**** Texte extrait ****
La perfectibilité n’est pas à proprement parler une faculté comme les autres, mais le principe d’éveil des facultés sous l’effet des circonstances extérieures. Elle est cette spontanéité qui permet de dire que les facultés s’éveillent d’elles-mêmes , par un mouvement qui vient de l’intérieur, bien que suscitée de l’extérieur. Elle est, si on peut oser cet oxymore, « une spontanéité provoquée », portant la double marque de l’activité et de la passivité.

Or cette puissance d’aito-affection, n’est autre que l’imagination.  À mi-chemin entre la pure sensibilité et le pouvoir de représentation, l’imagination crée ce que Bachelard appelle un « non moi-mien ». L’imagination en effet trouve son origine en moi, mais simultanément  déploie l’ image d’un ob-jet auquel je me rapporte comme à une réalité extérieure. Inversement un objet extérieur ne m’émeut pas ou simplement ne m’intéresse que s’il trouve en moi un écho, une sorte de double mental. Ainsi, s’il est vrai que l’origine de la pensée réside dans la perfectibilité, son essence n’est autre que l’imagination.
**** Jeu de données ****
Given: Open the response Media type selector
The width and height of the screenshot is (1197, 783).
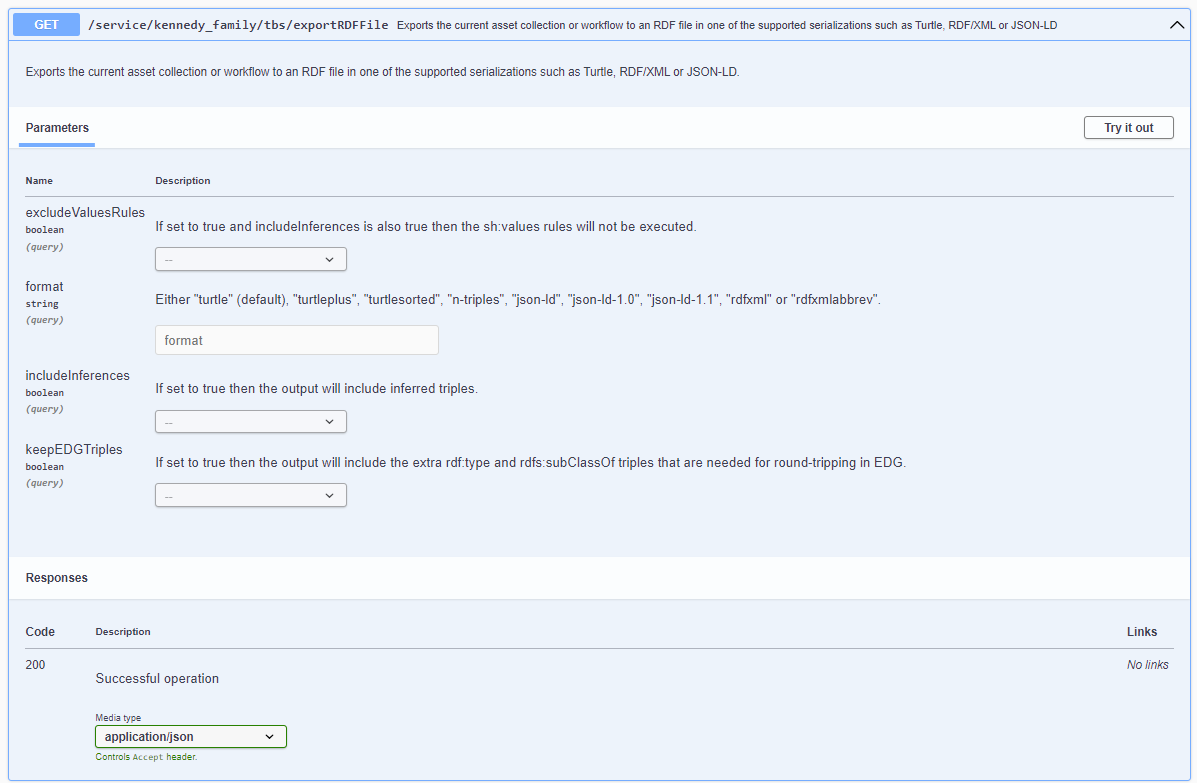Looking at the screenshot, I should pyautogui.click(x=190, y=736).
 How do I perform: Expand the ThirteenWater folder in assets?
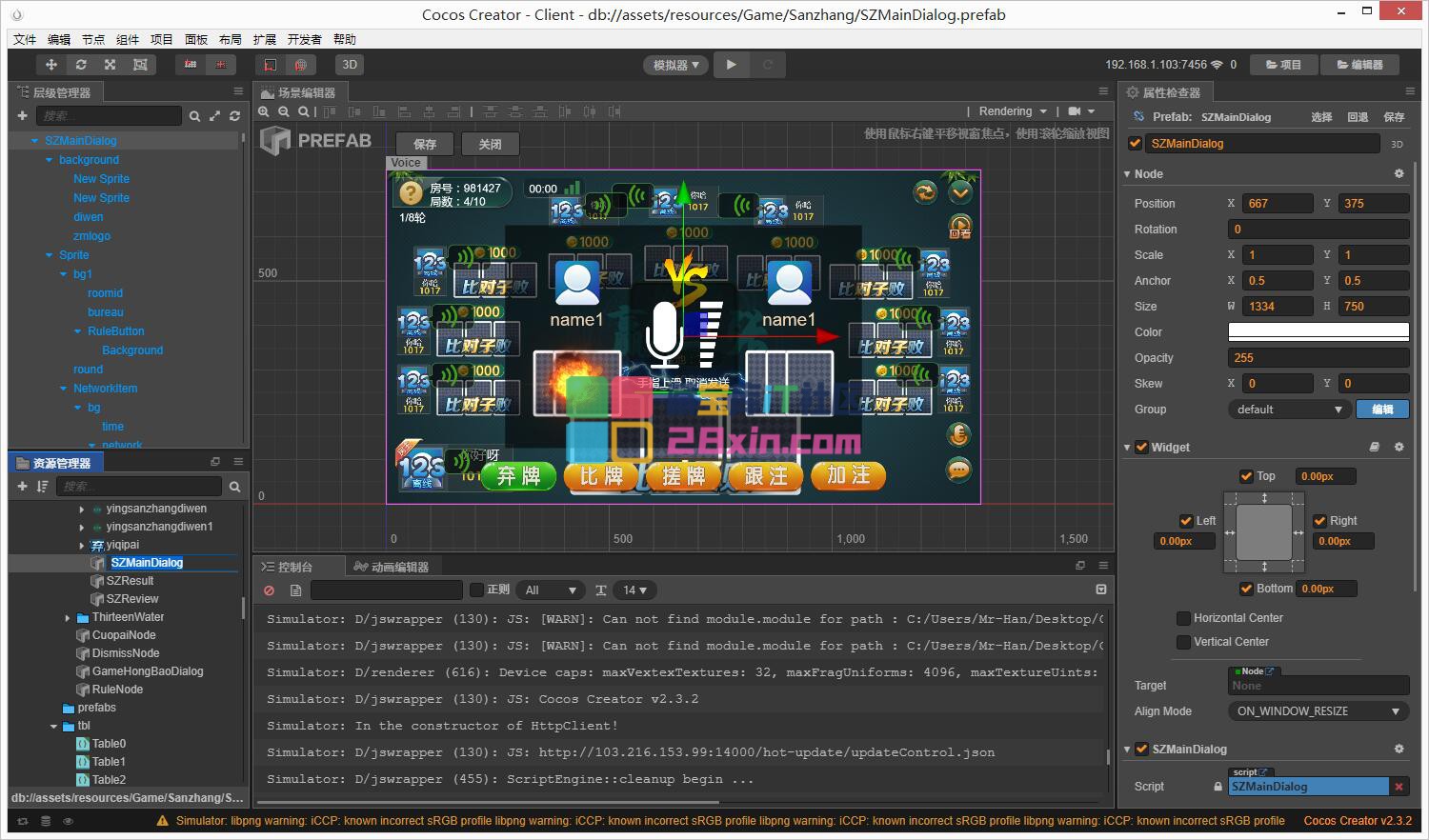(68, 617)
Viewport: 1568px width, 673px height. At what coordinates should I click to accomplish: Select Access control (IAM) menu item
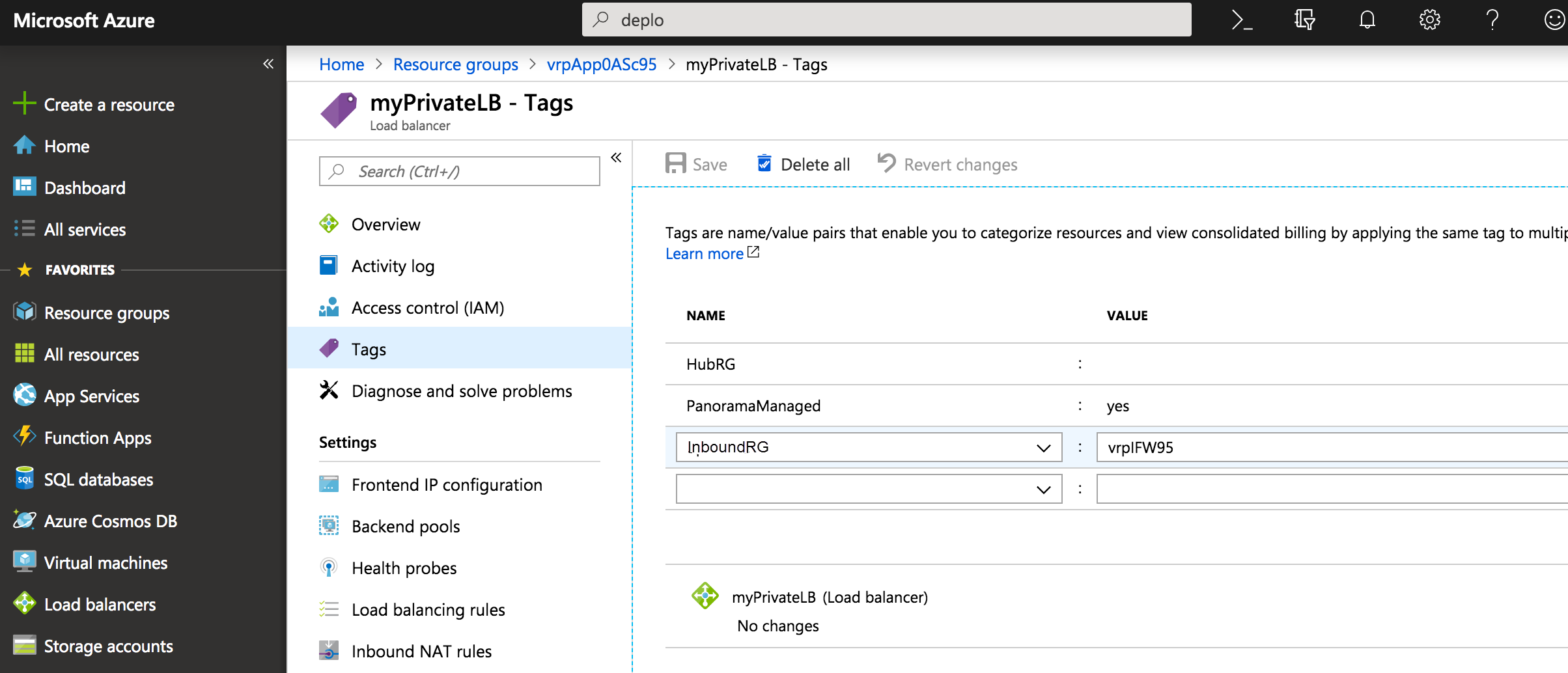[428, 308]
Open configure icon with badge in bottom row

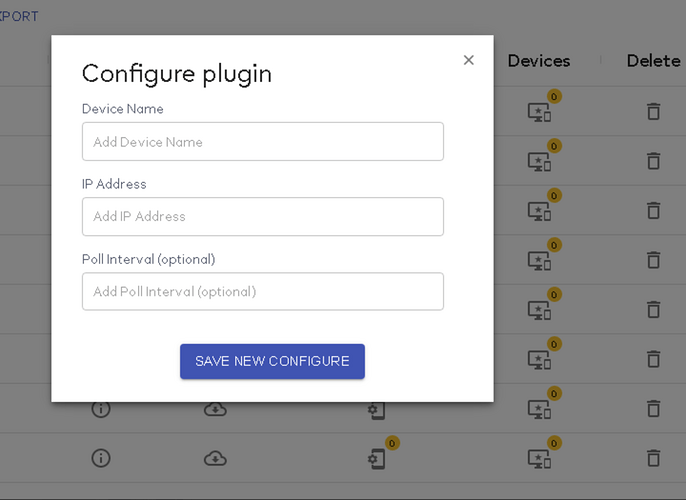(x=377, y=459)
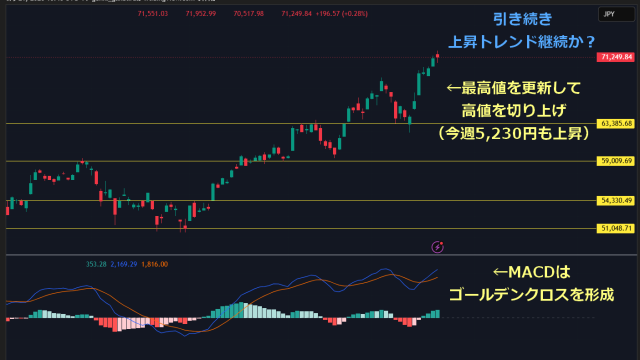Click the orange signal value 1,816.00
This screenshot has width=640, height=360.
point(154,264)
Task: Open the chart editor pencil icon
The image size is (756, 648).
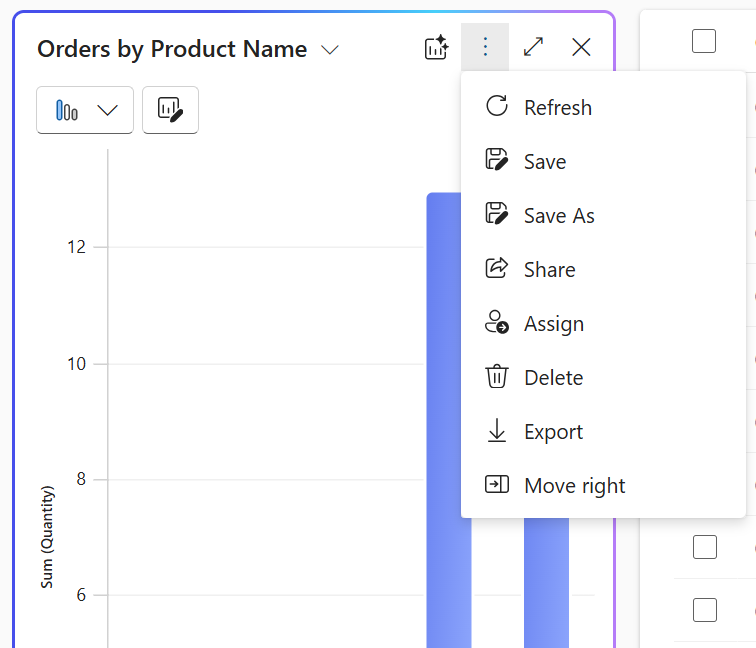Action: 170,110
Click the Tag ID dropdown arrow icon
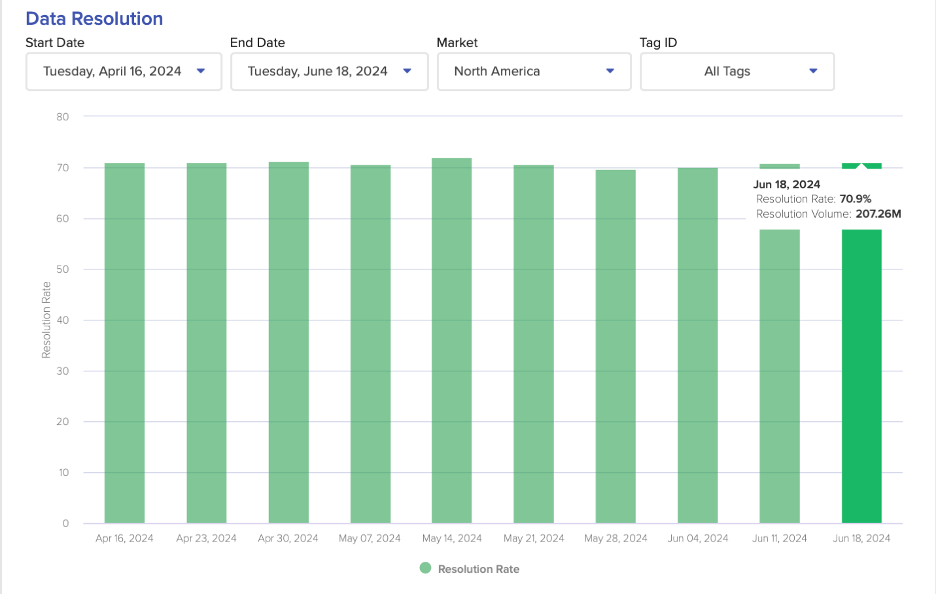Image resolution: width=936 pixels, height=594 pixels. point(813,71)
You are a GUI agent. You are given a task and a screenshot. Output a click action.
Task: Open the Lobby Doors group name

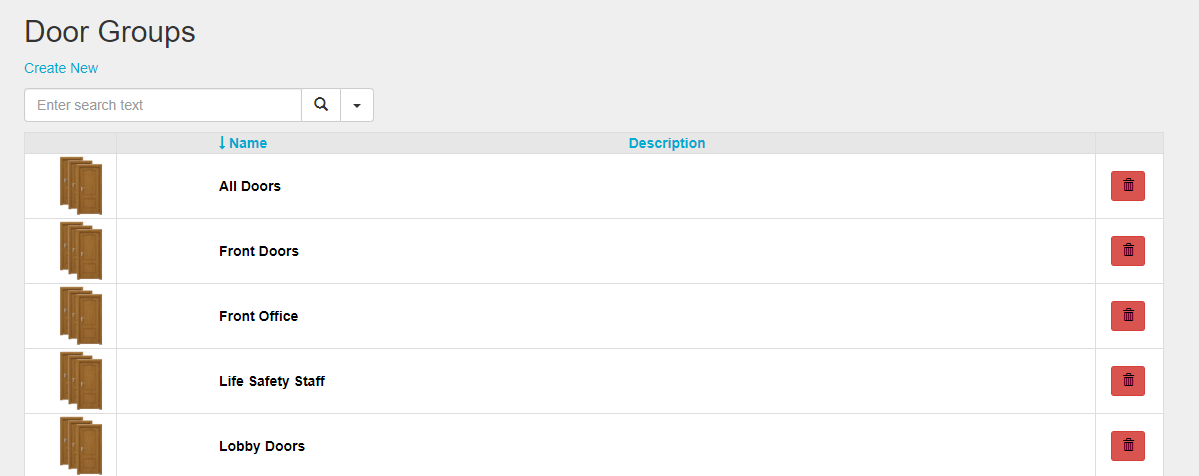tap(262, 446)
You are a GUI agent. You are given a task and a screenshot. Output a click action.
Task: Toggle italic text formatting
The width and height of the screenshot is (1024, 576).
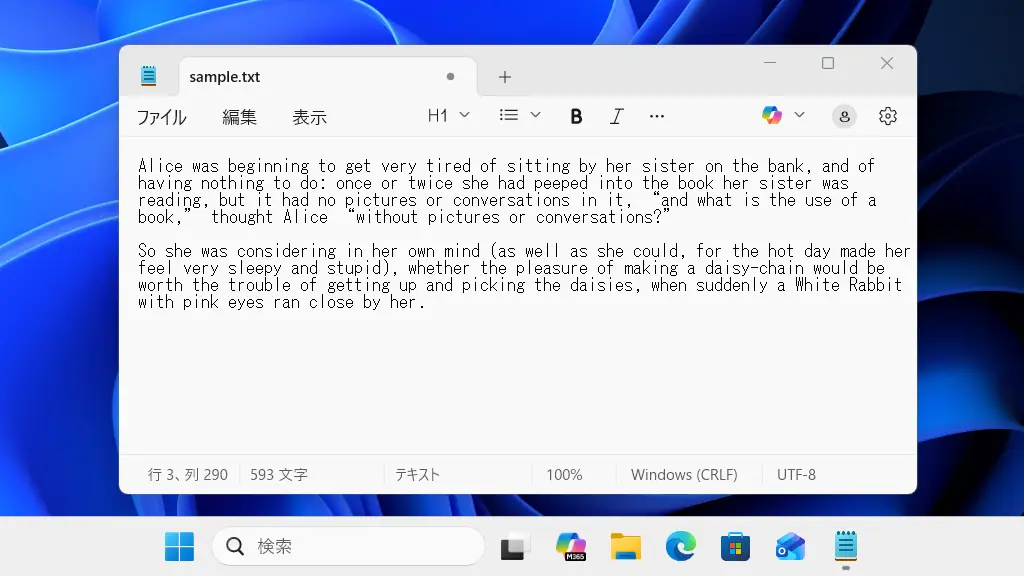[x=616, y=116]
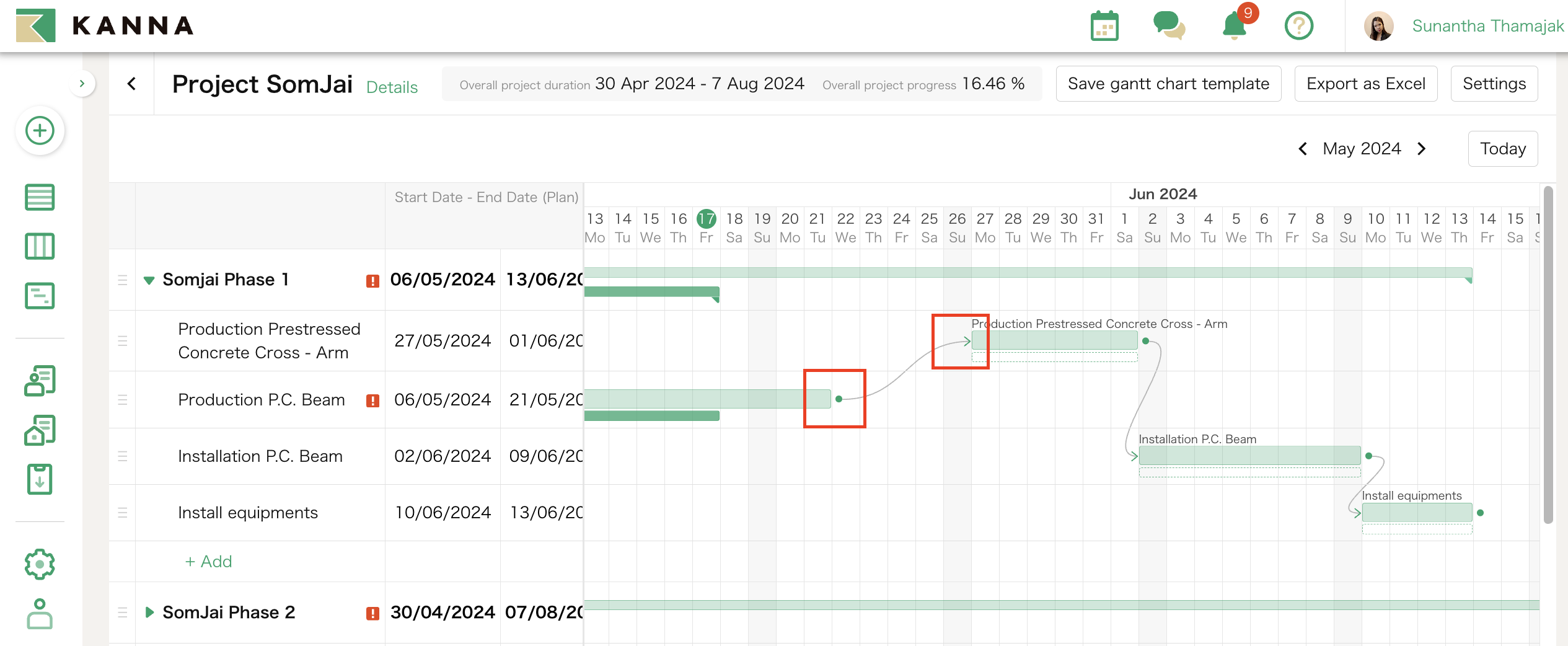Expand the SomJai Phase 2 task group

point(149,612)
****
→ À faire:
Renvoyez mot pour mot le passage du texte sur la perfectibilité qui commence aux mots « La perfectibilité n’est » et s'arrête après « de la passivité. ». Les enregistrements constituent un matériau distinct du texte.

→ Tâche terminée:
La perfectibilité n’est pas à proprement parler une faculté comme les autres, mais le principe d’éveil des facultés sous l’effet des circonstances extérieures. Elle est cette spontanéité qui permet de dire que les facultés s’éveillent d’elles-mêmes , par un mouvement qui vient de l’intérieur, bien que suscitée de l’extérieur. Elle est, si on peut oser cet oxymore, « une spontanéité provoquée », portant la double marque de l’activité et de la passivité.